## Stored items
________________________________________

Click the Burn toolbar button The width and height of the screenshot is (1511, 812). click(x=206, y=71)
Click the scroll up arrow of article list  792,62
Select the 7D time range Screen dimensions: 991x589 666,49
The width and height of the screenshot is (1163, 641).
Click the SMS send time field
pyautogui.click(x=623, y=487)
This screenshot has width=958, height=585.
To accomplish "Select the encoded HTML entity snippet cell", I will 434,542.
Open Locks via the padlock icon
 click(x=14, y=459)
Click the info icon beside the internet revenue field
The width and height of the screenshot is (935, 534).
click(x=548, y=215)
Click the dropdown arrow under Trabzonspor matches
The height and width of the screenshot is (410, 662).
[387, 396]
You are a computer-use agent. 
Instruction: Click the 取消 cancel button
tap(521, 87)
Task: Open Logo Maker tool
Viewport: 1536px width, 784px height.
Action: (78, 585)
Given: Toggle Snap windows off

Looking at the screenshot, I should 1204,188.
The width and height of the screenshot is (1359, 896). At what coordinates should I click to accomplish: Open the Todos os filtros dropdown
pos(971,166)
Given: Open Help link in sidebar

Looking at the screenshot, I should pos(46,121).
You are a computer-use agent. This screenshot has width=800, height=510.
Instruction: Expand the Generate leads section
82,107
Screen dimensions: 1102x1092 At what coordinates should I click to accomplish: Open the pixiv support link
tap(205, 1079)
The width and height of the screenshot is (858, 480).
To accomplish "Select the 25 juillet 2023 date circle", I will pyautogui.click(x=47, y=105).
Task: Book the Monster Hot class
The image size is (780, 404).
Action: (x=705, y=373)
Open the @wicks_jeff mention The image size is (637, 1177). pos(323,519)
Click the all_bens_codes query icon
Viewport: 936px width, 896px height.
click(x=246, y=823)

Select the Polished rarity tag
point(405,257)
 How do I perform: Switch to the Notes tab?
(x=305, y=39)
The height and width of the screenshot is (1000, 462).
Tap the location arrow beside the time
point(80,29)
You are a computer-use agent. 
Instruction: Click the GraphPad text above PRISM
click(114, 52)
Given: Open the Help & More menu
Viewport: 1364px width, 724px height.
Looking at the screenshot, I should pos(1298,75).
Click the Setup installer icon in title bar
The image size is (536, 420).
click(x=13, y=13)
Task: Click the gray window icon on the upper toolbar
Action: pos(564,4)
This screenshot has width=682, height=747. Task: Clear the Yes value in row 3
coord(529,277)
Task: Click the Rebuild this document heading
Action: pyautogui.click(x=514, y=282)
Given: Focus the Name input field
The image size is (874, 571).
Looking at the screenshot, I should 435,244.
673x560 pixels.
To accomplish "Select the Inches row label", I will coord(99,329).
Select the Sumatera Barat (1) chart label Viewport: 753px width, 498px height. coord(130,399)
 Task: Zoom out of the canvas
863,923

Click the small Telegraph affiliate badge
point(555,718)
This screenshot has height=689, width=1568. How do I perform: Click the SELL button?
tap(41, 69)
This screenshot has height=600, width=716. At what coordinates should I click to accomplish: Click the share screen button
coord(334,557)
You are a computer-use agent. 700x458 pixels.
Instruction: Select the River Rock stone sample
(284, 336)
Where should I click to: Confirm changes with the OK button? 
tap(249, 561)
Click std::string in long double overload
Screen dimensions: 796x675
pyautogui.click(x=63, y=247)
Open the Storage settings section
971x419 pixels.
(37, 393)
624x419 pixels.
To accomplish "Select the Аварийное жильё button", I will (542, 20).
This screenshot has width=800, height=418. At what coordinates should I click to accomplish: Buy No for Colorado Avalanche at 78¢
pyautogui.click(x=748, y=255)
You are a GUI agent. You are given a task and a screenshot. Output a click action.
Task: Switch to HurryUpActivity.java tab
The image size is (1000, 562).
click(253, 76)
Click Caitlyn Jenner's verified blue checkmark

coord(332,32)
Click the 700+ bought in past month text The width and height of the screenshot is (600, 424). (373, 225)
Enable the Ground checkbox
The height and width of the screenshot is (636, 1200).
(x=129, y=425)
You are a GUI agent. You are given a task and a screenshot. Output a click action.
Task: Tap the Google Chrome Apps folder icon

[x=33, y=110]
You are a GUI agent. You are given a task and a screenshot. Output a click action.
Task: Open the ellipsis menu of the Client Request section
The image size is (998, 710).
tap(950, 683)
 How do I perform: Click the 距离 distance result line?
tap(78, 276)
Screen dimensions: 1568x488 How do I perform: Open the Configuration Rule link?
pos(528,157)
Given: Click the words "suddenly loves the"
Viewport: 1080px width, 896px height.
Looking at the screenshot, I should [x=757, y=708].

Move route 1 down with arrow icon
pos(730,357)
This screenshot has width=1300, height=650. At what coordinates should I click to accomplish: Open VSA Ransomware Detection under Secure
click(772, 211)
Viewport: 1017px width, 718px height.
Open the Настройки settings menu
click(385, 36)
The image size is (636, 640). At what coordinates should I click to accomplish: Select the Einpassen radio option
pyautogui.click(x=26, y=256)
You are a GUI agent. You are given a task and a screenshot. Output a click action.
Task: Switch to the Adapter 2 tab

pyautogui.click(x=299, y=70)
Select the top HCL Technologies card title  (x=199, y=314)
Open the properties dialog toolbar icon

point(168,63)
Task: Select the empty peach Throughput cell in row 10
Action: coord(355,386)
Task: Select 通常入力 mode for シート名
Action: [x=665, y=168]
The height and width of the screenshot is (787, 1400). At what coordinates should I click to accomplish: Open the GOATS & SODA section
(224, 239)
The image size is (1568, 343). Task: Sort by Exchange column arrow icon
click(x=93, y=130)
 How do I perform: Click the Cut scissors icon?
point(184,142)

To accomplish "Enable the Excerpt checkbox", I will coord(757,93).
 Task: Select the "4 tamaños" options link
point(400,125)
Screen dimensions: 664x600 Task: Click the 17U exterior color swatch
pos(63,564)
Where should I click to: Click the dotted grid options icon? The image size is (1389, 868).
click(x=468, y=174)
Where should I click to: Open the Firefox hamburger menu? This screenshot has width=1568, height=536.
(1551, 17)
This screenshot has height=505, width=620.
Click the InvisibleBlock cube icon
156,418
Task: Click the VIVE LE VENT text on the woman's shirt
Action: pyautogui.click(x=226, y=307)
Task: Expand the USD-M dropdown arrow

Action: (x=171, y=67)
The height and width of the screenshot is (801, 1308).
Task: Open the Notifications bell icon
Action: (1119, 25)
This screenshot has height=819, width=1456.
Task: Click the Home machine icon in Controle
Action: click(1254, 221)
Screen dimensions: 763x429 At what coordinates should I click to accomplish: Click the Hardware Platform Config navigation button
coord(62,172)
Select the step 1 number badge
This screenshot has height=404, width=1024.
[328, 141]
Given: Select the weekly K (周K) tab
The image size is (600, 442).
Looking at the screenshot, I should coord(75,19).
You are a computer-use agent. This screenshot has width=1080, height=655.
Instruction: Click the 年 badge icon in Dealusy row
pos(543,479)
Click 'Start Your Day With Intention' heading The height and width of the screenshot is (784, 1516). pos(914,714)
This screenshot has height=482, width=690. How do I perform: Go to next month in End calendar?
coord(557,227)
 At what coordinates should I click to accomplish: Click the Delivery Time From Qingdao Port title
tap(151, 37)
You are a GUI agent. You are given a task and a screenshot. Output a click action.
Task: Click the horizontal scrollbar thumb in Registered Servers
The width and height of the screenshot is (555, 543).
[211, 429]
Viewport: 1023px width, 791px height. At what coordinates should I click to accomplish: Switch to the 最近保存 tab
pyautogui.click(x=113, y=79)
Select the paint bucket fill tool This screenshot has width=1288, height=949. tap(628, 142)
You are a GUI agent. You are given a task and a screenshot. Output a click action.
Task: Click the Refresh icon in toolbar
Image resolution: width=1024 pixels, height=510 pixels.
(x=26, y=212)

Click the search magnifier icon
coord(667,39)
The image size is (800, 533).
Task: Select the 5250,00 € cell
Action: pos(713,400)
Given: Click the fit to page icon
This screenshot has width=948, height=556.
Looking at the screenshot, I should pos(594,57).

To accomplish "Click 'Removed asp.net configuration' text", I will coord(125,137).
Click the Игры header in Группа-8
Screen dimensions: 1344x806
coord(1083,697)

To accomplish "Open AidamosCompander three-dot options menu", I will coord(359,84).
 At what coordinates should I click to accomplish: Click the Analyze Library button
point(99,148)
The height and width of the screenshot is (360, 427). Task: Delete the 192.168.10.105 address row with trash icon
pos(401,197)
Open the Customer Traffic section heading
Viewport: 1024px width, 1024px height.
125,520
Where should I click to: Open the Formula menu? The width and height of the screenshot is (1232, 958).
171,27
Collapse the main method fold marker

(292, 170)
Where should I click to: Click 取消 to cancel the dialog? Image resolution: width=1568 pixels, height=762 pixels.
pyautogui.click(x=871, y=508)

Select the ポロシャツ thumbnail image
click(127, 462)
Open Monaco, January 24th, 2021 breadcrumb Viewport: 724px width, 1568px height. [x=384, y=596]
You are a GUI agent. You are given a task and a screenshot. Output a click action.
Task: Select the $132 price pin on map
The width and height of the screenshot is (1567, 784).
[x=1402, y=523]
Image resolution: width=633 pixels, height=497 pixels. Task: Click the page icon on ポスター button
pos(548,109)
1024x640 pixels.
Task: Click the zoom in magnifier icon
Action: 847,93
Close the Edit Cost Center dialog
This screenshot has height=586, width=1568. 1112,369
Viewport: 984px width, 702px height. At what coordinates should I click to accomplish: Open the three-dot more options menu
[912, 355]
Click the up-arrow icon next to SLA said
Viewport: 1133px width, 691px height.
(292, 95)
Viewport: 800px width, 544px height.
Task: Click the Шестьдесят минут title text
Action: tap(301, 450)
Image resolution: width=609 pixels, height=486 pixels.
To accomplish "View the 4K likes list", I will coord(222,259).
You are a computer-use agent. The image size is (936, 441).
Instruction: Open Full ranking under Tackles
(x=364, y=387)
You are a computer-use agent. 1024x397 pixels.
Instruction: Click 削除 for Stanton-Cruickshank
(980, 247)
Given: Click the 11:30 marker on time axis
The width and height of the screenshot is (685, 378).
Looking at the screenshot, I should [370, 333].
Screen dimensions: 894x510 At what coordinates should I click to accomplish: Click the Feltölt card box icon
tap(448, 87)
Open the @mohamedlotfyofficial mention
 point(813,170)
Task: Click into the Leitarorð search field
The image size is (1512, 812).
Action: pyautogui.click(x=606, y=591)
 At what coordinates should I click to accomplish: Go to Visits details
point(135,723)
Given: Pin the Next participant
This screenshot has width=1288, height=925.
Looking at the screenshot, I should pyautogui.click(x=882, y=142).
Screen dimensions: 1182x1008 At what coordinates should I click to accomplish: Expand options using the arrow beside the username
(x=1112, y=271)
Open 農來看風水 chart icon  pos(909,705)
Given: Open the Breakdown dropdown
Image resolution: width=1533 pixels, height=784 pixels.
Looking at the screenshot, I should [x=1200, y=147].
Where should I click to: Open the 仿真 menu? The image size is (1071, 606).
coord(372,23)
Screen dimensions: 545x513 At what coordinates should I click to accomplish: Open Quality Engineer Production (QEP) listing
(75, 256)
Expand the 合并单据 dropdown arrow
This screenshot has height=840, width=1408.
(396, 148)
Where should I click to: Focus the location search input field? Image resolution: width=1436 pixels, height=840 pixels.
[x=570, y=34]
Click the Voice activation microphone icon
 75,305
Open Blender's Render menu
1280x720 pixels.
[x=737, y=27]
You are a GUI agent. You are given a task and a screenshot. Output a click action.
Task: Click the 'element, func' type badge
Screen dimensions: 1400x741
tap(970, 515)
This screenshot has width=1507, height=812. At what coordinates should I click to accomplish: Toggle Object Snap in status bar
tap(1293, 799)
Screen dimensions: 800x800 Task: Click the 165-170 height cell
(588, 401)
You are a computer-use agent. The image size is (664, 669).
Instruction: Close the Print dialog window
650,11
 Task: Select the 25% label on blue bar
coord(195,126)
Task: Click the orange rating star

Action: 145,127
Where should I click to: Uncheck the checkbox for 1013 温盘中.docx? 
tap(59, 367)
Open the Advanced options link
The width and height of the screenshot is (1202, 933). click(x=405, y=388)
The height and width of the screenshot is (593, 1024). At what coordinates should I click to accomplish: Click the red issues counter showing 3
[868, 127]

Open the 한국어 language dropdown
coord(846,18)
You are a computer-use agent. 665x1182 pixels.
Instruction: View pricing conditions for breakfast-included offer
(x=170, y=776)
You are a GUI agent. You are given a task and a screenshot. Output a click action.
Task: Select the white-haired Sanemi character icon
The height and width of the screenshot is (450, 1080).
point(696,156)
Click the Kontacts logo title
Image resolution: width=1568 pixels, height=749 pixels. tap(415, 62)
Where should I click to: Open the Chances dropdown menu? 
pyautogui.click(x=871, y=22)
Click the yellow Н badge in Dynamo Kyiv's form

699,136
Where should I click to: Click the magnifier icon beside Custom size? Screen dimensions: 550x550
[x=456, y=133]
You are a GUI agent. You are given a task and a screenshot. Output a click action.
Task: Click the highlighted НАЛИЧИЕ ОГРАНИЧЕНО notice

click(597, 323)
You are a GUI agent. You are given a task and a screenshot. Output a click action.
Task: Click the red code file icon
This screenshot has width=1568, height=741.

________________________________________

## Task details
The answer is the lines above between the line holding "Viewport: 1017px width, 718px height." and the line holding "Select the top", inclusive, each written out exactly, and no others.

## Written solution
Viewport: 1017px width, 718px height.
Open the Настройки settings menu
click(385, 36)
The image size is (636, 640). At what coordinates should I click to accomplish: Select the Einpassen radio option
pyautogui.click(x=26, y=256)
You are a GUI agent. You are given a task and a screenshot. Output a click action.
Task: Switch to the Adapter 2 tab

pyautogui.click(x=299, y=70)
Select the top HCL Technologies card title  (x=199, y=314)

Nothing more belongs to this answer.